AB 395 isn’t the first time organizers have pointed to lawmakers’ ties to the district attorney’s office killing or watering down criminal justice reform.
“To the folks in the Senate and the governor, opposing the abolition of the death penalty doesn’t show you’re tough on crime,” Patterson said. “It shows you’re very, very weak and more beholden to district attorneys than you are to your constituents and to true justice.”
Maria-Teresa Liebermann-Parraga, the deputy director for Battle Born Progress, added constituents shouldn’t “have to beg for bills to be heard.”
“If the Senate Majority leader wants to discuss this, the best way to discuss this is by giving it a hearing, ” she added. “This is something people care about and want to hear about.”
Turner added depending on what happens with the bill, along with other criminal justice bills being debated, organizers might have to reconsider “who we support and who we run.”
“(Candidates) need to come from us, from the community and the movement,” she said. “From the people who do the work and have our backs when the time comes. Instead of having candidates given to us and shopped to us, we need to do work around candidates who are really for the community and from the community.”
Following the death of George Floyd and a summer of protest calling for systemic changes to racial inequity within the justice system, lawmakers in Nevada declared racism a public health crisis.
The death penalty, organizers said, is rife with racial disparities that lawmakers should address.

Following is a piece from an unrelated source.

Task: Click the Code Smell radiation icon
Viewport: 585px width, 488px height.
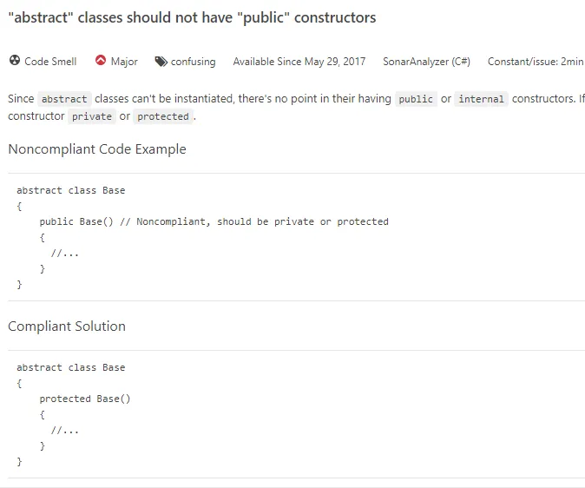Action: click(14, 62)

“What was the purpose of that declaration saying that systemic racism is a public safety threat if there was no intention to actually address systemic racism in any profound way?” Turner said. “We are at a point where we are tired of the symbolic gestures … We need action behind those statements.”
Virginia became the first Southern state to abolish the death penalty earlier this year, giving many organizers hopes Nevada would follow suit.
Recently, the execution of Ledell Lee, who was put to death in Arkansas four years ago after maintaining his innocence, has brought more scrutiny to the potential of wrongful executions.
The ACLU and the Innocence Project said the genetic material on the murder weapon belonged to another man.
Pastor Ender Austin, an organizer with Faith In Action Nevada, said Lee’s death and the fear of executing an innocent man should cause lawmakers to consider AB 395.
“It should allow people of good conscience and good will to really take a pause and look,” he said. “It should make slow our breaks on killing people and have a deep conversation about what the moral price we pay when we continue unjustly lynching people. What is going to happen unfortunately is I think people are going to be beholden to other entities that may or may not have that moral consciousness.”